BioConductor - Data Extraction

This notebook aims to retrieve and collect all the available (useful) data from BioConductor. In particular, it collects the R packages' meta-data for a given set of versions.


In [8]:
import pandas
import requests
import json
import BeautifulSoup as bs

from datetime import date
from itertools import repeat

We will retrieve a lot of data, we can benefit from IPython's parallel computation tool.

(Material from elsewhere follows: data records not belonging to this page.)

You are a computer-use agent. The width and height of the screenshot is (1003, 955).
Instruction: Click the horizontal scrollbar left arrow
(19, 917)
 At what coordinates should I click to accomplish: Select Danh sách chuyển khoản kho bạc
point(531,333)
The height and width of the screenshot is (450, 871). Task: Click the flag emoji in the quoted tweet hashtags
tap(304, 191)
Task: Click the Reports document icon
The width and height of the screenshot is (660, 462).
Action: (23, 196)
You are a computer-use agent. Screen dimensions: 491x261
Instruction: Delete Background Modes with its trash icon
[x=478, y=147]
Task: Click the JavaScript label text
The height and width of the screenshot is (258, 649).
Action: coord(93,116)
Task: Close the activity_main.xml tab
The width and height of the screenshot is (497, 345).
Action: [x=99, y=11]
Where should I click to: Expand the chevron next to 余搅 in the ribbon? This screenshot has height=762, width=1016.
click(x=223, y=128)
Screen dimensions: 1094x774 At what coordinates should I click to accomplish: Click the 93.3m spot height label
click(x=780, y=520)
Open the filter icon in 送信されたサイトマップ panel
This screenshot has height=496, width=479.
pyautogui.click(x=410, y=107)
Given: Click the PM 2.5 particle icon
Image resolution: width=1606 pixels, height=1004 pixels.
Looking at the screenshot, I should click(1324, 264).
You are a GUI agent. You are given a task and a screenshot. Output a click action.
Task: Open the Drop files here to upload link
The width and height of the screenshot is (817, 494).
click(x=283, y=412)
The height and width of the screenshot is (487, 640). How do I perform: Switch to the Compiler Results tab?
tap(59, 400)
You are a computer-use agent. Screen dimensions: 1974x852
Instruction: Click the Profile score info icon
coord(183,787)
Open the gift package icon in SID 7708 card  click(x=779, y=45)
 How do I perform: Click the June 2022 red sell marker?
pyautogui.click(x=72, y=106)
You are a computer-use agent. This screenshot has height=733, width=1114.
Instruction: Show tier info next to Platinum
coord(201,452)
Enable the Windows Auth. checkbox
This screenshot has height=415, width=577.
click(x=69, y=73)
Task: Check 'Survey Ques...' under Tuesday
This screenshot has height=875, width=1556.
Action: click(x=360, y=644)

To use this notebook, you need either to configure your IPController or to start a cluster of IPython nodes, using ipcluster start -n 4 for example. See https://ipython.org/ipython-doc/dev/parallel/parallel_process.html for more information.

It seems that most recent versions of IPython Notebook can directly start cluster from the web interface, under the Cluster tab.


In [9]:
from IPython import parallel
clients = parallel.Client()
clients.block = True # synchronous computations
print 'Clients:', str(clients.ids)


Clients: [0, 1, 2, 3, 4, 5, 6, 7, 8, 9, 10, 11]

We first define a set of useful constants that store several URL's. As BioConductor splits its packages in three categories (Softwares, AnnotationData and ExperimentData), we'll store three distinct URL's for each of those.


In [10]:
CATEGORIES = ['Software', 'AnnotationData', 'ExperimentData']

# Base list, not used in this notebook. Can be used for a "human" to see the list in a pretty format.
BASE_LIST = {
    'Software': 'http://bioconductor.org/packages/{version}/BiocViews.html#___Software',
    'AnnotationData': 'http://bioconductor.org/packages/{version}/BiocViews.html#___AnnotationData',
    'ExperimentData': 'http://bioconductor.org/packages/{version}/BiocViews.html#___ExperimentData'
}

# Lists that will be parsed. Is used by BioConductor to populate BASE_LIST.
JSON_LIST = {
    'Software': 'http://bioconductor.org/packages/json/{version}/bioc/packages.js',
    'AnnotationData': 'http://bioconductor.org/packages/json/{version}/data/annotation/packages.js',
    'ExperimentData': 'http://bioconductor.org/packages/json/{version}/data/experiment/packages.js'
}

# Details page for every package. 
PACKAGE_DETAILS = {
    'Software': 'http://bioconductor.org/packages/{version}/bioc/html/{name}.html',
    'AnnotationData': 'http://bioconductor.org/packages/{version}/data/annotation/html/{name}.html',
    'ExperimentData': 'http://bioconductor.org/packages/{version}/data/experiment/html/{name}.html'
}

# Available versions and the corresponding date.
VERSIONS = [
    ('1.6', '2005-05-18'),
    ('1.7', '2005-10-14'),
    ('1.8', '2006-04-27'),
    ('1.9', '2006-10-04'),
    ('2.0', '2007-04-26'),
    ('2.1', '2007-10-08'),
    ('2.2', '2008-05-01'),
    ('2.3', '2008-10-22'),
    ('2.4', '2009-04-21'),
    ('2.5', '2009-10-28'),
    ('2.6', '2010-04-23'),
    ('2.7', '2010-10-18'),
    ('2.8', '2011-04-14'),
    ('2.9', '2011-11-01'),
    ('2.10', '2012-04-02'),
    ('2.11', '2012-10-03'),
    ('2.12', '2013-04-04'),
    ('2.13', '2013-10-15'),
    ('2.14', '2014-04-14'),
    ('3.0', '2014-10-14'),
    # ('3.1', '2015-04-17'),
]
# The pages of versions <2.5 do not have the same structure.
VERSIONS = filter(lambda x: x[1] >= '2009-10-28', VERSIONS)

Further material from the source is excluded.